Up until 2012, many companies marketed mesh “kits” for POP and SUI surgery as providing a “minimally invasive surgery” that “anyone” can learn. These companies trained many new surgeons on their use, most of whom have had minimal training in pelvic floor reconstruction. Altruistically, these surgeons had the goal of truly helping their patients with a very frustrating problem or recurrent prolapse or incontinence- they were looking for a better tool. Consequently, from 2002-2012, there was a great increase in these type of surgeries being performed and in many cases by non-specialists. Unfortunately, just because the procedure is in a “kit,” it does not make ithe procedure simple for everyone to perform. Most of the complications reported are in regards with these “kit” surgeries. Despite modifications and improvements to some of these kits, issues complications still arose. It does seem to be very clear that many of the complications reported can be minimized tremendously by proper surgeon experience and training. However, risks of surgery will FDA approved or recalled mesh will always be present. The FDA, the American Urogynecologic Society (AUGS), the Society of Urodynamics Female Pelvic Medicine and Urogenital Reconstruction (SUFU) and the American Association of Gynecologic Laparoscopists have all resleased official position statements supporting FDA approved mesh usage and all have recommended improved training, credentialing and monitoring by hospitals on who should be completing these procedures, which will help decrease complications.

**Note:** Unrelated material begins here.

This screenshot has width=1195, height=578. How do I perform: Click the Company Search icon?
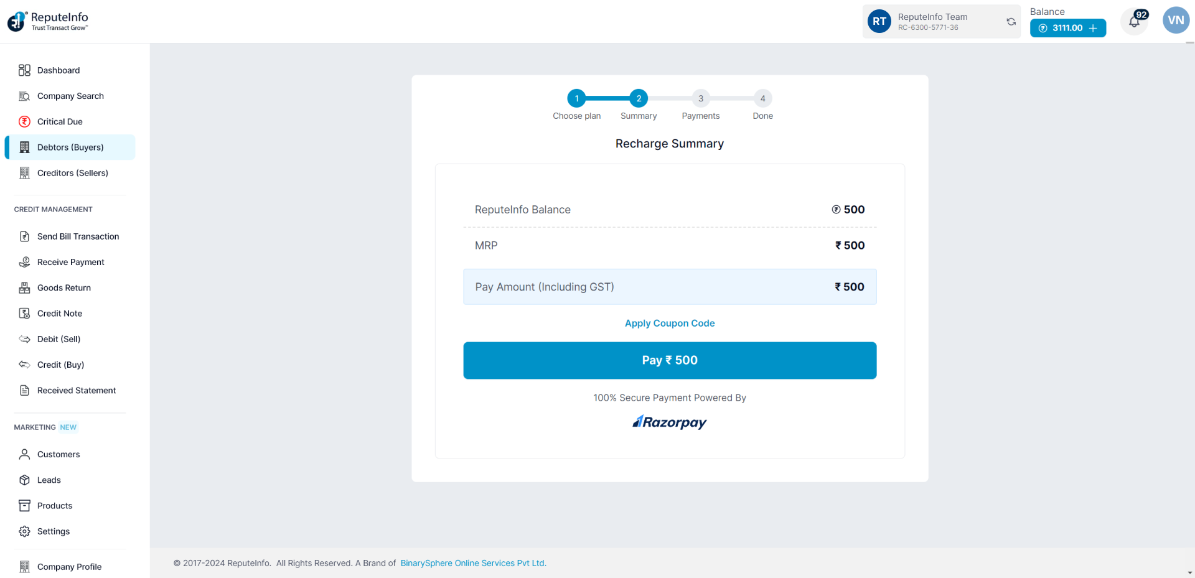tap(24, 96)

Dr. Croak supports mesh use in POP and SUI surgery for the right patient. He has used it for many years in his practice with excellent outcomes and has reported his results in the peer reviewed medical journals. Dr. Croak will continue to use mesh when indicated, while appropriately providing informed consent of potential risks of mesh as well as alternatives such as biologic grafts. Without using augmentative materials, Dr. Croak would not get high cure rates when compared to “traditional” surgery without mesh in people with poor tissue strength. He supports the FDA notification entirely. The Northwest Ohio Center for Urogynecology and Women’s Health wishes to make themselves readily available to their colleagues and patients to assist with any issues or concerns regarding mesh complications. Many complications are small extrusions and may be simply handled if they are addressed early and appropriately!

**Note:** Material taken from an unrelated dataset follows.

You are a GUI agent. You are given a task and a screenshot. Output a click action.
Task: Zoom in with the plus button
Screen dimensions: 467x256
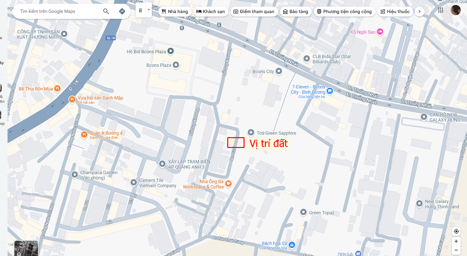pos(456,241)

If litigation, either class-action or directed, is being considered by the patient, it is imperative that they inform Dr. Croak of this consideration.

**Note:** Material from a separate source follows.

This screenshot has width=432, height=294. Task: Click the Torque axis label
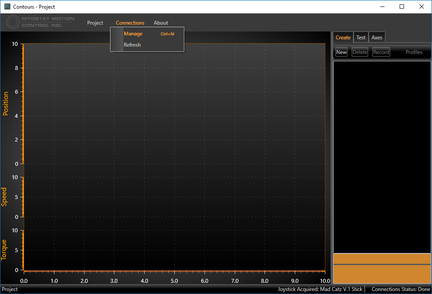tap(5, 250)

He is sympathetic to every patients’ situation but will need to review the case individually, and does reserve the right to decline acceptance of care. Please understand that Dr. Croak needs to do his job as a physician and keep his priorities on his office and hospital practice first and foremost. By taking on mesh complication cases out of his willingness to help those with problems, he unfortunately has been forced to delegate an ever increasingly disproportionate amount of time towards subsequent litigatory efforts. This is not why Dr. Croak became a physician. It is with great reluctance, that as litigation regarding mesh complications has increased, Dr. Croak has begun to limit the cases he will see because of this burden to his practice. To put this sensitive point in perspective, several of the best and largest academic medical centers in the country have recently instituted policies of refusing to even see mesh complications if their surgeons did not perform the original surgery.
Please be expected to sign a waiver relinquishing Dr. Croak from any and all risk of litigation if you wish to have him assist you with your situation.